I am torn today. Broken. Beside myself and desperate. I don't know how I got here. Sometimes life's all, BOOM, and what can a girl do? I'm just going to say it...I'm scared. My answers are running out, and my control is fleeting and I feel nervous and sort of angry. I really need Jesus to step in and do something because parenting is hard. Nothing big, or dangerous has happened, but I can feel the world creeping in to engage my girls in conversations I want so badly to protect them from.
My third grader wants to hang out with fifth graders, (note: there is a big difference between third graders and fifth graders), and while she still makes believe and loves to play dolls I can see the transformation happening, and I don't like it. And so from that place of insecurity I sometimes parent from a place of fear. I turn into "Jenny from the block," all ghetto-like, and make fun of other kids, secretly hoping that my kids will fall in line, and also hate the behavior I'm talking trash about and rolling my eyes at. I wish 1,000 times over that I could take back words like, "Oh please, so-and-so better watch her mouth or I will call her parents to tell them what a terrible little person they are turning out, and you know what else? If I hear anymore of this you won't be allowed to talk to her. Ever. That behavior is so lame."
So super mature. I stink at this. Sometimes. (I have to give myself some credit. I don't always mess up.)
So, today more than anything I want my girls to have an eagle's eye view into my heart where my love for them has drown most everything else out. Where they can see how deeply I love them and how I want nothing more than for them to never feel pain or hurt, or the sting of rejection, or the hate of a mean girl, or the pressure of their "friends" that comes on so strong that they are literally on the edge of giving in. Or worse yet, that they give in. And then become acquainted with regret and secrets.
I want my girls to know that I'm sorry for being an immature, ghetto mama sometimes. That's not me. The real me wants more than anything to give love and to be available for them always. To be the mama that won't revert to pointed words and ridiculous threats when she feels threatened. Dear girls, I'm sorry. And I love you more than life, and I always, always will.
We are at that weird point in time where my girls don't know the first thing about curse words. They wouldn't know what to do with the f-word if they heard it. They'd probably just ask me, "Mama, what does *#+! mean?" And then I'd have to tell Jenny-from-the-block to back away slowly so she didn't use that very same word to articulate the anger that caused her to fall faint on the floor the very second she heard such fifth coming out of such a pretty little mouth. It hasn't happened, but the stories I hear...the stories I can't believe...those are happening and my girls are out there within earshot of the filth.
Dear babies, don't let it in. Don't let it affect you. Stay the course. Grab a hold of Jesus and never ever look back. You can do this. You can walk through the grime and the gunk of this world and come out stronger on the other side. You can be the exception. You can be the example. And just so you know, you wouldn't bring me shame if you went a different way. There is nothing in this world that could ever separate you from me. I will love you outrageously forever (here on earth and in heaven). I'm your mama here and I'll be your mama in heaven. Nothing will ever diminish my love for you. That's a promise you can bet your life on.

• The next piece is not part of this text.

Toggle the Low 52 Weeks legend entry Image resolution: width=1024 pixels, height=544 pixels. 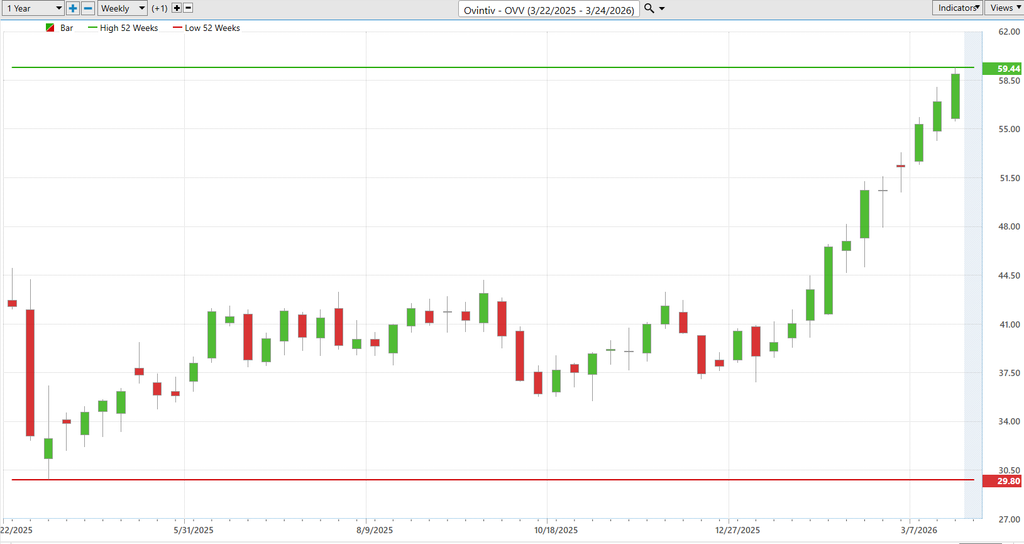point(212,28)
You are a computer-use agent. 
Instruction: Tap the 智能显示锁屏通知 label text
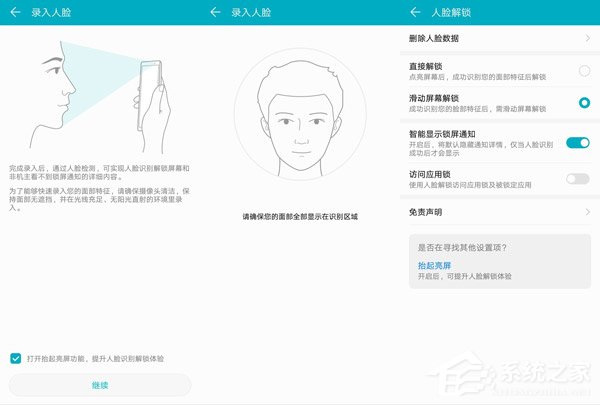pyautogui.click(x=443, y=133)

And so we are making some changes. Are we pulling them out of school? No. Not now anyway. I believe Jen Hatmaker was right when she said something like, when we keep our kids locked away and protected at home, we are keeping them from the very world they were sent to redeem. Tough words to process, but I believe she's right. Will we ever homeschool? Yes, probably. For extended periods of time? No, probably not, but then again, who knows? Is this right for everyone? No, definitely not. This is us. This is our story.

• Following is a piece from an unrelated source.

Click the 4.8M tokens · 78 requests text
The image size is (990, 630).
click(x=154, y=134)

But we will shift our schedules around to allow our big girls the space and time they need to participate in kids church at a Baptist church nearby. And we will work to plant the word of God so deeply in their hearts, souls and spirits that they are better equipped to fight the battles that I cannot fight for them, which are becoming less and less -- they are growing up, and I hate it. (Oh, if I could only be there for them all!) We will continue to have dinner together as a family because this is where we do our best work. We play games, talk about the day's high and low points, and this is where we sort through the trials of the day. This is also where I vacillate from cool, calm, collected mom, to the occasional, so-help-me mom. I'm sorry for those abrupt moments. I know they're necessary sometimes, but I could stand to work on my delivery. And I will.
So, no real answers here, only thoughts, and prayers, and a reminder that Jesus knew what He was doing when He sent us 3 girls and a boy to parent. He believed in our ability to do our very best, and we are trying.
Is this scary? Am I at a loss? Yes. Am I giving up? Not a chance. This is good news, I suppose. It quite simply means that Jesus must be at the forefront. That the days of just getting by are tired and over. That if we hope to come out stronger and healthier on the other side we will have to hand the reigns completely over to Him. Everything with prayer and supplication. So there you have it. I'm done being afraid. I'm no good when I'm afraid. I'm weak when I'm afraid. My kids need me to be brave now more than ever. Dear girls, I will be brave...so you can be brave.